Sure, it’s possible that I’m reading too much into this. After all, some of those old mascot are just plain cute and innocent. Others are more sadistic than a vintage Tom & Jerry cartoon. Still, there’s a big modern demand for logos that haven’t been slickly designed by a branding agency. Why? “Objectively, they’re more creative than what we currently have,” Hitchcock tells me. Is it nostalgia? Yes. But maybe they also remind us of an era when collectible items were actually scarce, when regionalism still held sway, and when big institutions didn’t have complete control over their imagery and our imaginations.
I really don’t want to wade into the Mr. Wuf vs. Tuffy debate here. I know some NC State folks declaratively say that Tuffy is the cartoon depiction, while Mr. (and Mrs.) Wuf is a reference to the plush real-life mascots. However, I think Mr. Wuf is funnier to say, so for the purposes of this story, I’m going with it.
The sailor hat motif was strong in Evans’s work; one theory was that the hats resembled beanies that college freshmen wore during a hazing ritual in the mid-20th century, another said that Evans drew them as a nod to his time as a merchant marine.
For what it’s worth, the first Peeing Calvin allegedly took a leak on a Florida State University logo).
Driving out of the your way in the 1990s just to buy weird mascot gear at a college bookstore? I can identify with that.

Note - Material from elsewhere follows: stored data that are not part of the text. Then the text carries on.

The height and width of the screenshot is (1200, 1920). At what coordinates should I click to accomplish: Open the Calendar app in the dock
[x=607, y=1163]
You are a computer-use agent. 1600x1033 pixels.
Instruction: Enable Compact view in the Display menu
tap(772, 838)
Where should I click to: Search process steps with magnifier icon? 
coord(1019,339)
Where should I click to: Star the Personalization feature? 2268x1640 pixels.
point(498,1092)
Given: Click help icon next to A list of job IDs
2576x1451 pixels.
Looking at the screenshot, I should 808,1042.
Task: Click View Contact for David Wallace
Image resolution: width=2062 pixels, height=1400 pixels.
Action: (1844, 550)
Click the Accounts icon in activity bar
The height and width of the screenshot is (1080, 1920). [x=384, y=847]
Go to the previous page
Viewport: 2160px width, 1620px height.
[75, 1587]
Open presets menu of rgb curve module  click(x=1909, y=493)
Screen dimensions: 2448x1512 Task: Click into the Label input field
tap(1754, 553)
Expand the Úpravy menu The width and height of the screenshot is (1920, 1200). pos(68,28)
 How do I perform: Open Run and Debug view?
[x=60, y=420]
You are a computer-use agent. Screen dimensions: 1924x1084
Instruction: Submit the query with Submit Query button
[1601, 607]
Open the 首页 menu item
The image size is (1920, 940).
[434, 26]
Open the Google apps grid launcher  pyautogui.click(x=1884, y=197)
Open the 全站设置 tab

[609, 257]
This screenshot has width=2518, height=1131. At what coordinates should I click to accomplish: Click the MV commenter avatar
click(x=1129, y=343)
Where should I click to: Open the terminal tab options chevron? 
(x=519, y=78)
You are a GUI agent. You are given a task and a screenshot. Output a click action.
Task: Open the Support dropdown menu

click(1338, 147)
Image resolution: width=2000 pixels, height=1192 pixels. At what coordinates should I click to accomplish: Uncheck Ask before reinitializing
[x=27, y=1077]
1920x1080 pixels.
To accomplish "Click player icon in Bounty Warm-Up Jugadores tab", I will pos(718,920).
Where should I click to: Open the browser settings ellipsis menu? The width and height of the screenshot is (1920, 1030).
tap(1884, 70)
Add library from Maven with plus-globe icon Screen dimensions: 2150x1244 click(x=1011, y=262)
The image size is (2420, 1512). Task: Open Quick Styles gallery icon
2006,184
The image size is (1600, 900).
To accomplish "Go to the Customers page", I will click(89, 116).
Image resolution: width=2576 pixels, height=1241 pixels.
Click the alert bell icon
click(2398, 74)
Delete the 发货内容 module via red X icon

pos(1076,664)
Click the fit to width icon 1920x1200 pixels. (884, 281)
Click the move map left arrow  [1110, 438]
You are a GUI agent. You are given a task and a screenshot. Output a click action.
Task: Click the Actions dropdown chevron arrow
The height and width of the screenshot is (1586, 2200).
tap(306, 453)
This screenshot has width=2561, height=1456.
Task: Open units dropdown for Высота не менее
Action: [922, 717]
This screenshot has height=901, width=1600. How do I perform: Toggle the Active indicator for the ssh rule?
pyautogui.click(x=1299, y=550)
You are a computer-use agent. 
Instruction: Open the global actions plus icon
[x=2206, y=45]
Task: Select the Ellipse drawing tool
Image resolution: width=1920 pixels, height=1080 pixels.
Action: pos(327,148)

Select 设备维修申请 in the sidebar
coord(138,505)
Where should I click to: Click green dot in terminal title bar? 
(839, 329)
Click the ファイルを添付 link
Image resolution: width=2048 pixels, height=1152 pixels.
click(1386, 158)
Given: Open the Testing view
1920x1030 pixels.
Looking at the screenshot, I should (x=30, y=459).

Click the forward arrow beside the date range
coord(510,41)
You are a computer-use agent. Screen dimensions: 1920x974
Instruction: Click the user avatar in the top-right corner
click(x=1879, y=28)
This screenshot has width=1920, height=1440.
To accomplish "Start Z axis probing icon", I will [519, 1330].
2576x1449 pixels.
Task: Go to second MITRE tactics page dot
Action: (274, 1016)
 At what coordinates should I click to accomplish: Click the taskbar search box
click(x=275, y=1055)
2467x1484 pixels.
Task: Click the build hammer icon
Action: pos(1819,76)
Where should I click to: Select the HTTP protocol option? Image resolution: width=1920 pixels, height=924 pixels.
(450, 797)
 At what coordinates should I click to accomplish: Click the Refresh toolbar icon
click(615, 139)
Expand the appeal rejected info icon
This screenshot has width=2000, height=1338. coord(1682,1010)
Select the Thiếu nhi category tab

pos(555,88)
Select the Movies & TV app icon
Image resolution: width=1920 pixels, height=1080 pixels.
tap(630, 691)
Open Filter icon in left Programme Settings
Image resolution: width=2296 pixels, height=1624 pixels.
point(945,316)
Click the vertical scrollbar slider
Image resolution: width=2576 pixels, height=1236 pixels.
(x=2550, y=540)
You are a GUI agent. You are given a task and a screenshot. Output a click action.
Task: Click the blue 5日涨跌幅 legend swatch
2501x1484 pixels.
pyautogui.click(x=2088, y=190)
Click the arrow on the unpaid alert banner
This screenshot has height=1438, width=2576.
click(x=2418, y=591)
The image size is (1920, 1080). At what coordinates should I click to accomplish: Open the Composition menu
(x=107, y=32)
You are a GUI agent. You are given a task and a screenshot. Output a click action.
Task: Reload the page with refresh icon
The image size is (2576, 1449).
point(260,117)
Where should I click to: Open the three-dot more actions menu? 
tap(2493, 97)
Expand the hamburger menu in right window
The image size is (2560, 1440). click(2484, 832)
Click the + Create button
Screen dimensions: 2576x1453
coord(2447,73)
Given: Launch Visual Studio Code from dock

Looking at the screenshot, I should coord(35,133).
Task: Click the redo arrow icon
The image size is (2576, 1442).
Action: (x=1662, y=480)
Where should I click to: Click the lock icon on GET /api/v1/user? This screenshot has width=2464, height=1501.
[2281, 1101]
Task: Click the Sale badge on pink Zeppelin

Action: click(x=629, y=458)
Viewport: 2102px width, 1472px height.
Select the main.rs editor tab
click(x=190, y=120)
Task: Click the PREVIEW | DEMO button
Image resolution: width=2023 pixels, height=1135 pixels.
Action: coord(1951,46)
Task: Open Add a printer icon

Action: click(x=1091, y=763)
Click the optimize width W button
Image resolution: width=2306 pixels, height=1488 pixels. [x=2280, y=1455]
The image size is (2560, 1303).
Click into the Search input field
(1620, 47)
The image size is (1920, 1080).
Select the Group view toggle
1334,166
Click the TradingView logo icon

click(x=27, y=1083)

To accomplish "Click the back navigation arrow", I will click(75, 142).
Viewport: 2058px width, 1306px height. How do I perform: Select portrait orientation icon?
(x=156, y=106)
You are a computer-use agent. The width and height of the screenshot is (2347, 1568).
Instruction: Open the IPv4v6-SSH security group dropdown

For more exploration of vintage cartoon mascot-on-mascot violence, I recommend The War Eagle Reader's work on cartoonist Phil Neel who effectively created Auburn's Aubie mascot. Much like Arthur Evans, he also repurposed some of his tiger art in service of Clemson. His football program covers for Auburn and Clemson through the '60s and early '70s regularly featured impending violence against that week's opponent by each school's respective tiger.
You might start with this collection of covers: https://www.thewareaglereader.com/2012/07/the-aubie-archives-the-art-of-phil-neel-an-introduction/
Stories about Phil Neel's work for Auburn and Clemson.
https://www.thewareaglereader.com/2020/02/phil-neels-tiger-for-hire/
https://www.thewareaglereader.com/2012/08/hold-off-on-naming-that-tiger-aubie-wasnt-aubie-until-the-1969-clemson-game/
https://www.thewareaglereader.com/2012/08/the-aubie-archives-the-art-of-phil-neel-clemson-connection/
Wow. I thought Marko's mascots ( https://www.instagram.com/p/ClWNJ_JLgB1/) could be something else. This is plain morbid. And this comes from someone who before I became an abolitionist and peace advocate, happily posted bloody sheep on my socials on rivalry weekends, especially the basketball games.
Appreciate all the sport mascot/logo history. I used to have a Mr. Wuf slinky, among so many other things from undergrad and beyond.